Hydroseeding Native Areas

Discussion in 'Landscape Architecture and Design' started by The Good Earth, Jan 12, 2002.

  1. The Good Earth

    The Good Earth LawnSite Member
    Posts: 171

    Anybody have any experience hydroseeding with Sideoats, Big Bluestem, Switchgrass, Little Bluestem, and Indian Grass?

    We have got this job as a sub on a new high school project. 60,000 square feet to be seeded with the above seed. In the past, when hydroseeding wild flowers, we broadcast seed then mulch over.
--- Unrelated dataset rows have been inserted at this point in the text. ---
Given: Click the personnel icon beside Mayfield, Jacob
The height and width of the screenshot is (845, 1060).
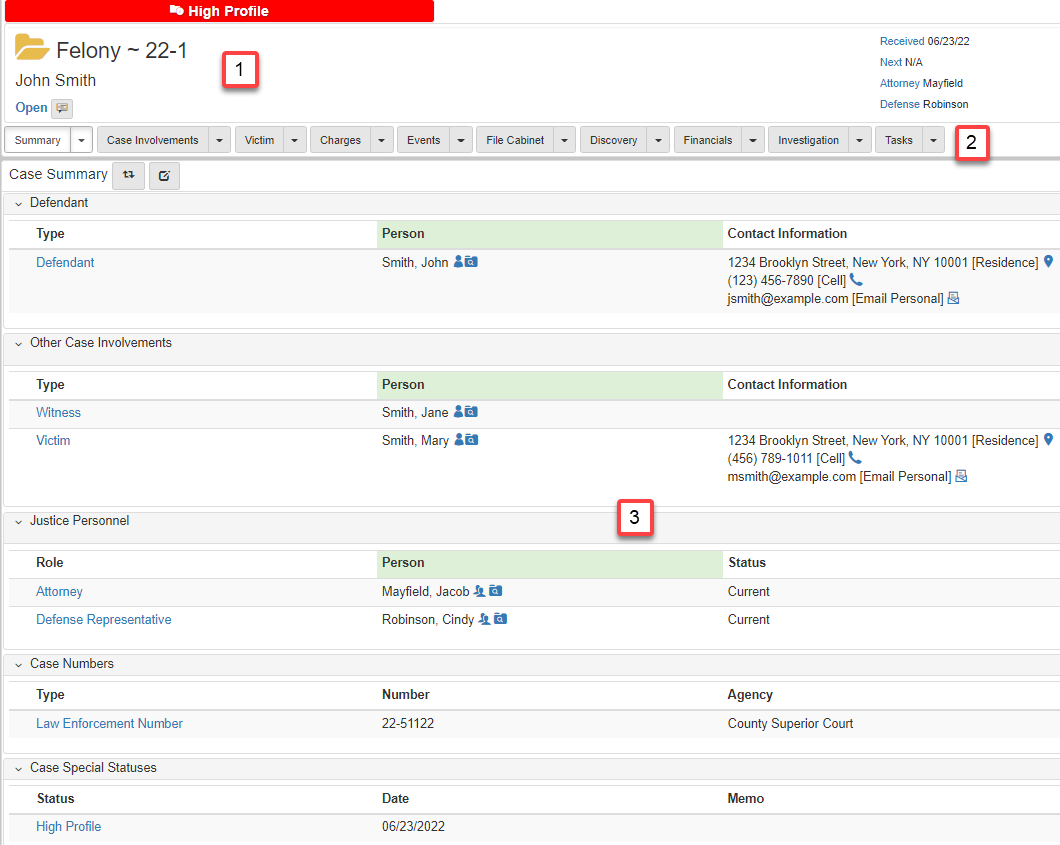Looking at the screenshot, I should 479,591.
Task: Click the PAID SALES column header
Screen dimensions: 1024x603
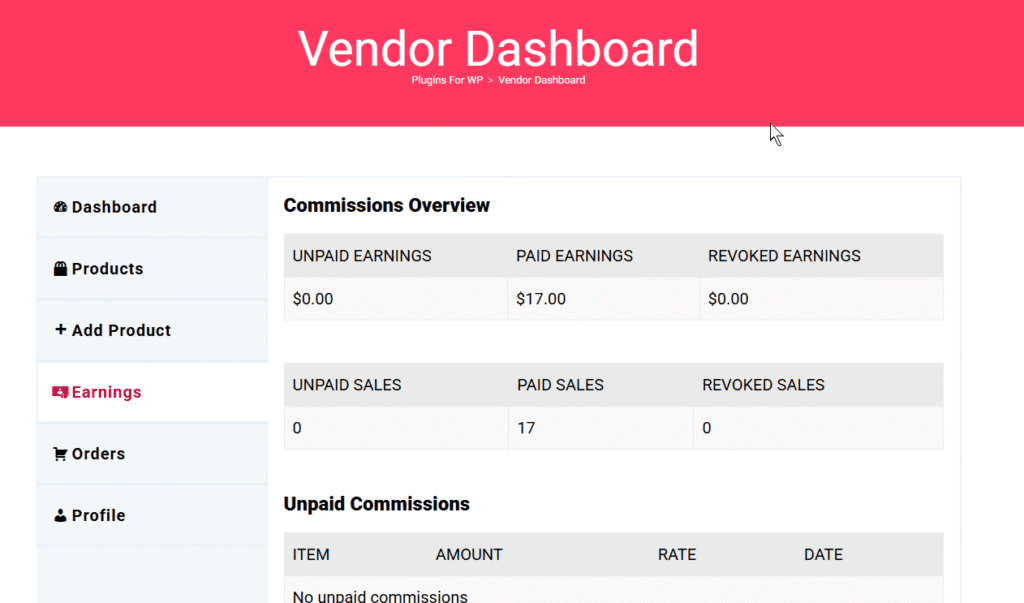Action: (x=561, y=384)

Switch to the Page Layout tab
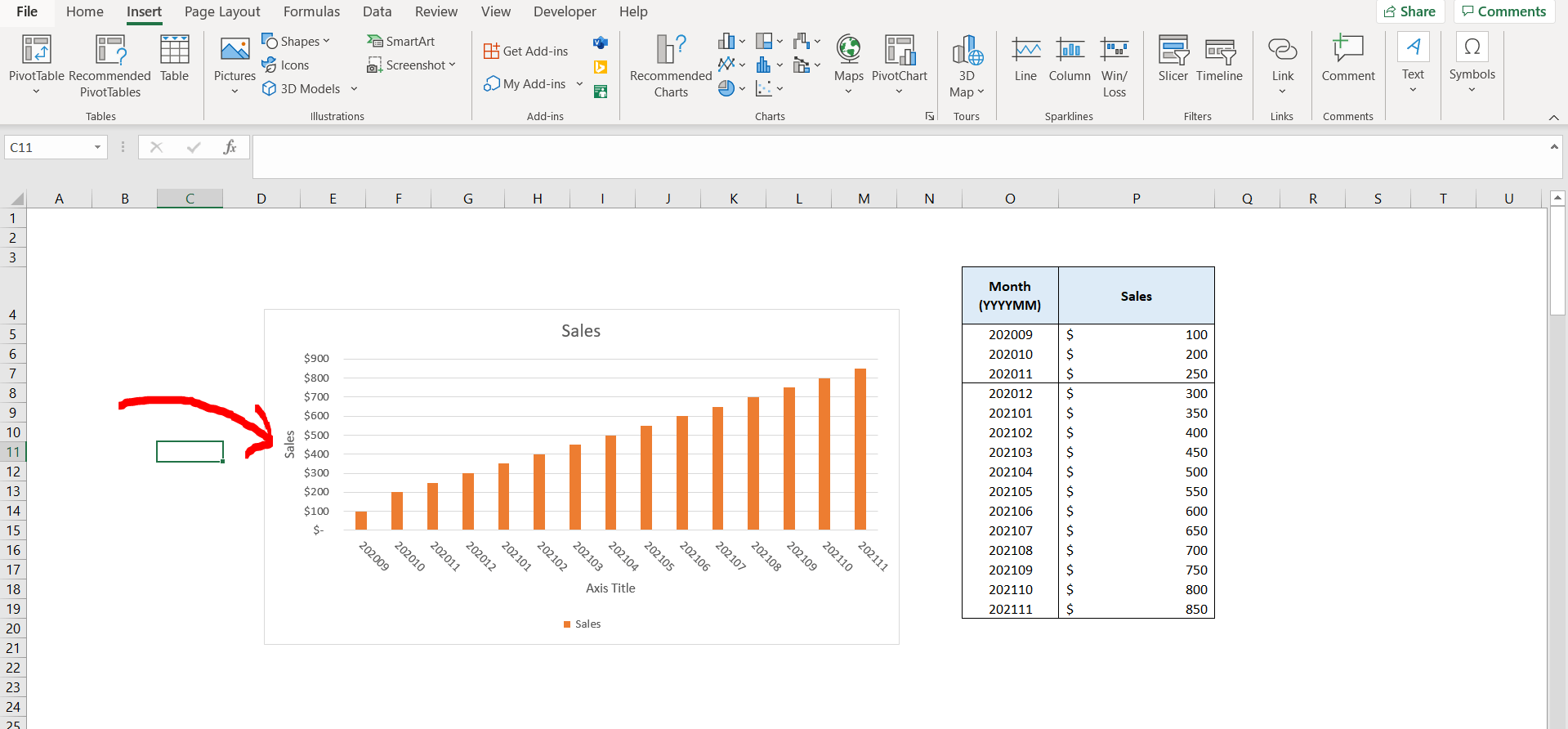pyautogui.click(x=222, y=11)
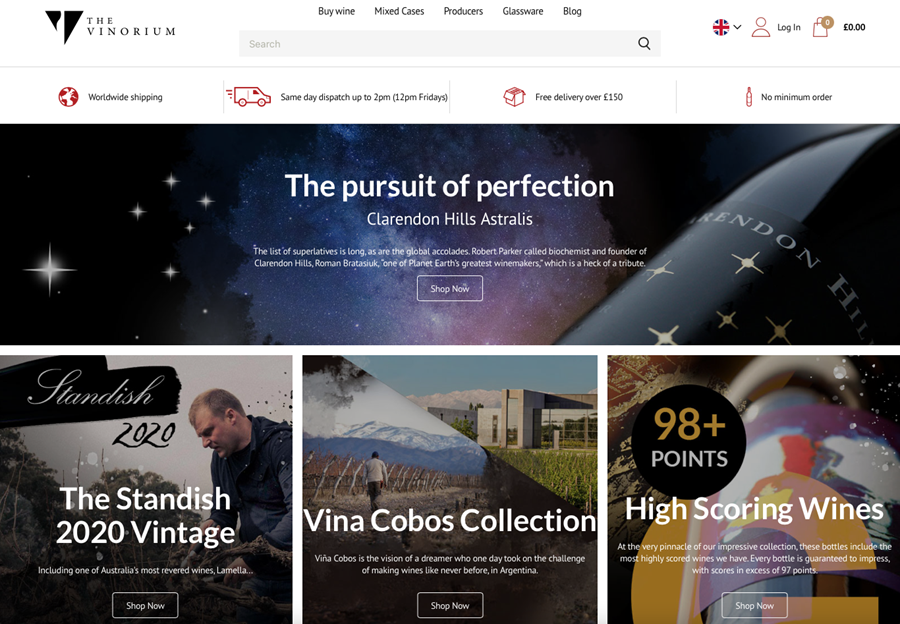Click Shop Now under High Scoring Wines
The width and height of the screenshot is (900, 624).
pos(754,605)
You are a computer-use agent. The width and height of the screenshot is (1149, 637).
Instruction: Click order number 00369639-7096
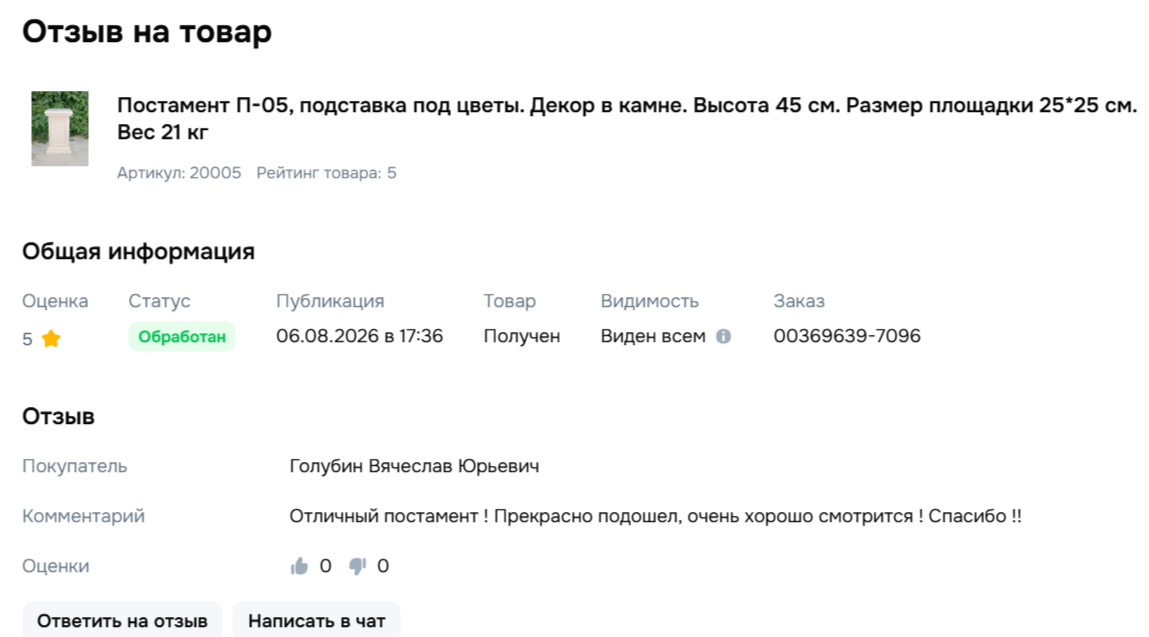tap(847, 336)
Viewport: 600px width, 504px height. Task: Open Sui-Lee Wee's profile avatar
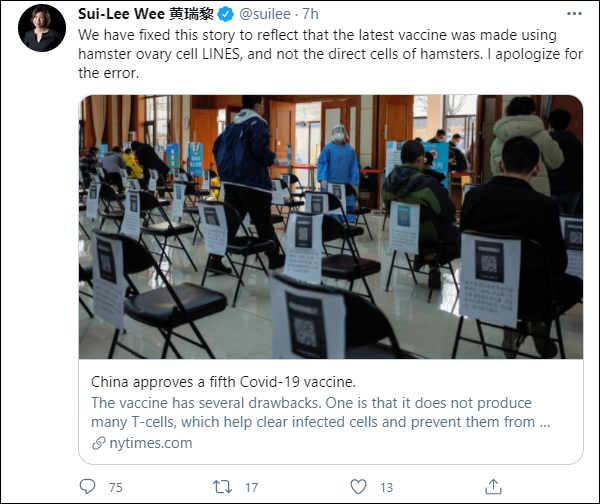click(38, 30)
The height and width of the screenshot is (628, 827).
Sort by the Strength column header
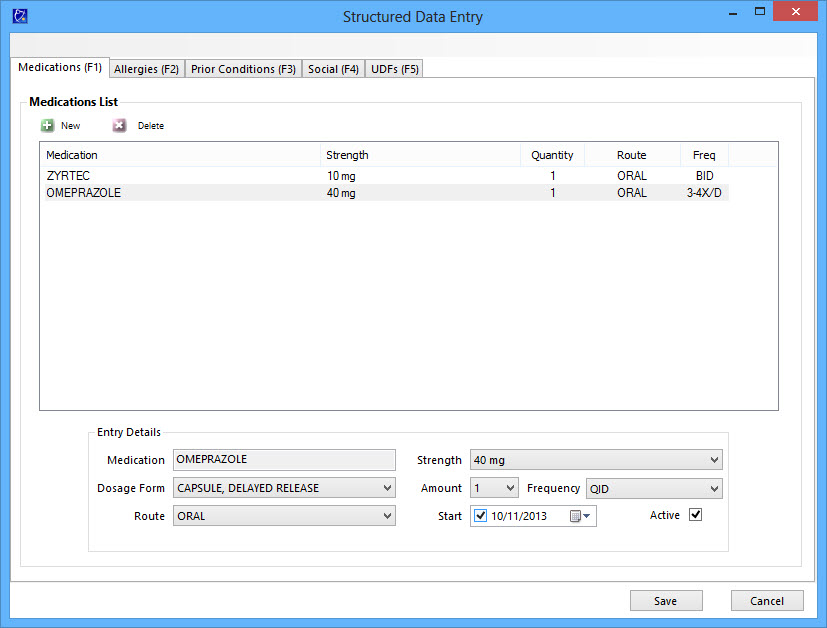[420, 155]
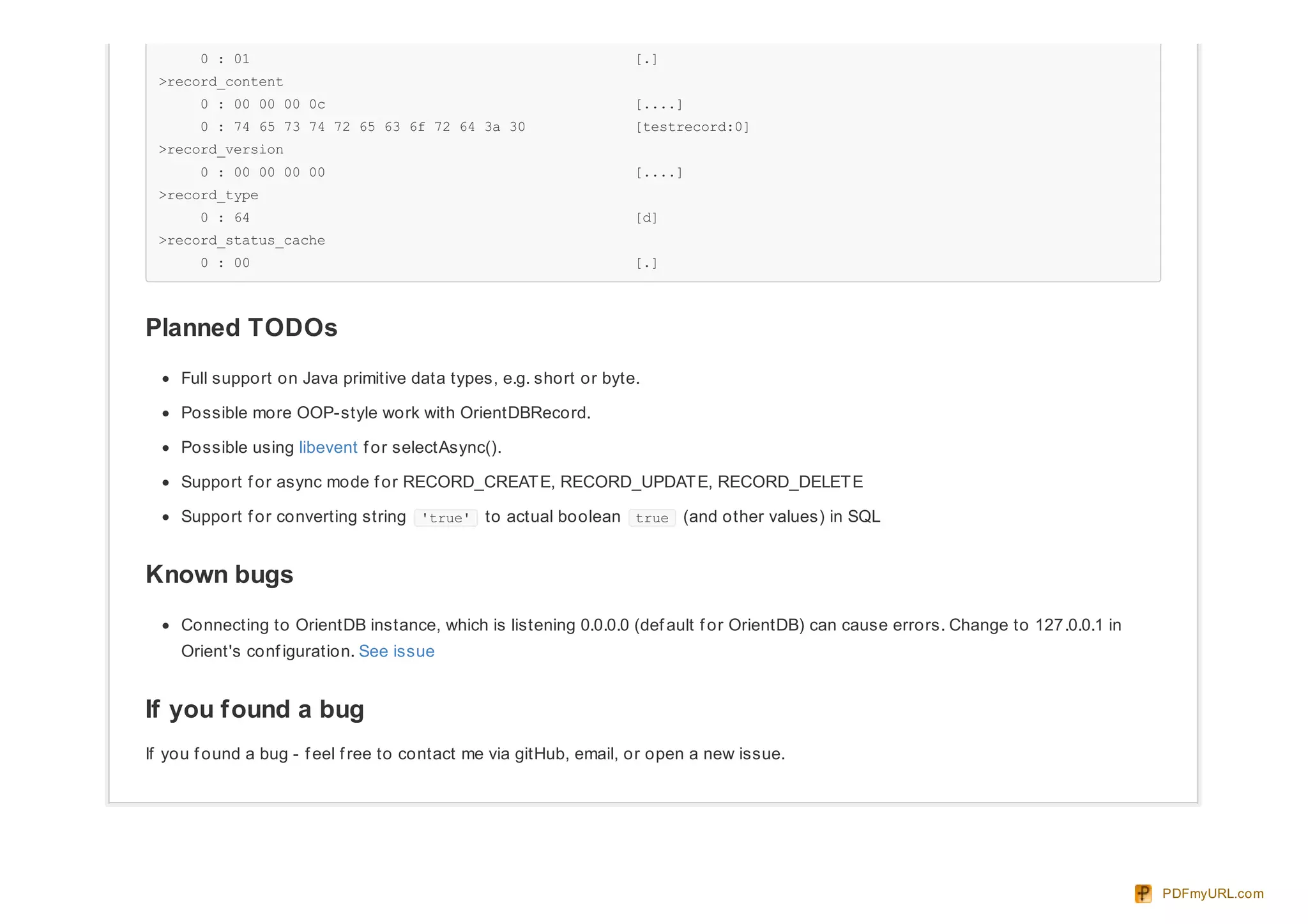Click the RECORD_CREATE async mode bullet
The image size is (1308, 924).
(x=522, y=481)
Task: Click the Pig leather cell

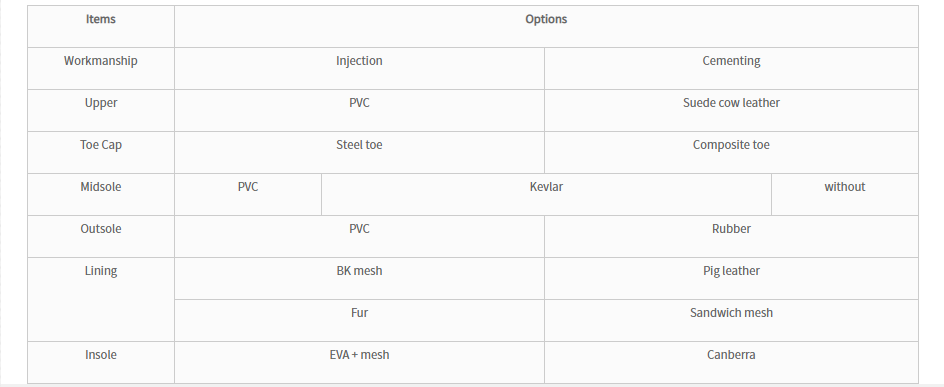Action: (731, 279)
    Would the same process work here or should we mix the seed in the slurry?

    Thanks in advance!!!
     
  2. paul

    paul Lawnsite Addict
    Posts: 1,625

    Your best bet is to broadcast seed and cover with hydromulch, even better would be to drill seed and cover. If you must hydroseed it then double you seed amount per acre.
     
  3. jkinchla

    jkinchla LawnSite Member
    from MA
    Posts: 74

    ditto paul.
     
  4. Planter

    Planter LawnSite Member
    from Utah
    Posts: 214

    Paul, what is the reasoning for doubling the seed poundage per acre if your hydroseed? In this case I would be more concerned that the various seed would not stay evenly supended in the hydromulch and you would get spotty patches. Is doubling the seed rate when hydroseeding standard, or specific to this instance? Just curious.

    Thanks,
    Kevin
     
  5. paul

    paul Lawnsite Addict
    Posts: 1,625

    With wild grasses and flowers the seed must come in contact with the ground. Doubling the seed insures that more of the seed will contact the ground. Most seed suppliers have seed rates for different types of installation, drill seeding using the least amount of seed, followed by broadcast seeding and ending with hydroseeding.
     
  6. Planter

    Planter LawnSite Member
    from Utah
    Posts: 214

    Thanks for the information.
     
  7. Sean Gassman

    Sean Gassman LawnSite Member
    Posts: 77

    How do you guys hydroseed? When hydroseeding rates can be cut! You should spray your mulch downward at no more than a 45 degree angle so that you are shooting it into the dirt. This will achieve better soil contact than braodcasting.

    Sean Gassman
    President of the Hydro Turf Planters Association

    www.htpa.org
     
  8. paul

    paul Lawnsite Addict
    Posts: 1,625

    The problem with natives here is cost IDOT class 5A runs $1600 per acre (thats only five 5 lbs of live seed) for the seed only. if you have anything left in your tank your not getting it all down, plus the fluffy seed is hard to mix in your tank seems to clump together with the mulch. The Truax seeder works the best for this with it's special fluff seed box. Then Hydro mulching over it seems the really help get it rolling.
     
  9. Sean Gassman

    Sean Gassman LawnSite Member
    Posts: 77

    What type of mulch are you using? We do not have this problem here. Hey you learn something new everyday. :D That has been the biggest adjustment for anyone in HTPA is learning that what works in part of the country will not in another. It is still good to here what everyone is doing, you never know what you will be able to use on the job.

    Sean Gassman
    President of the Hydro Turf Planters Association
    http://www.htpa.org
     
  10. paul

    paul Lawnsite Addict
    Posts: 1,625

    Sean, We use Mat-Fiber 100% wood mulch or Conwed 100% wood mulch.

    Also have you used much BFM, instead of erosion control mat (like straw mat)?
    I've been playing with the idea of using it in some areas that really don't need erosion control but have it on the plans.
    I've got some samples of Soil Guard that I'd like to see if it works as well as straw netting.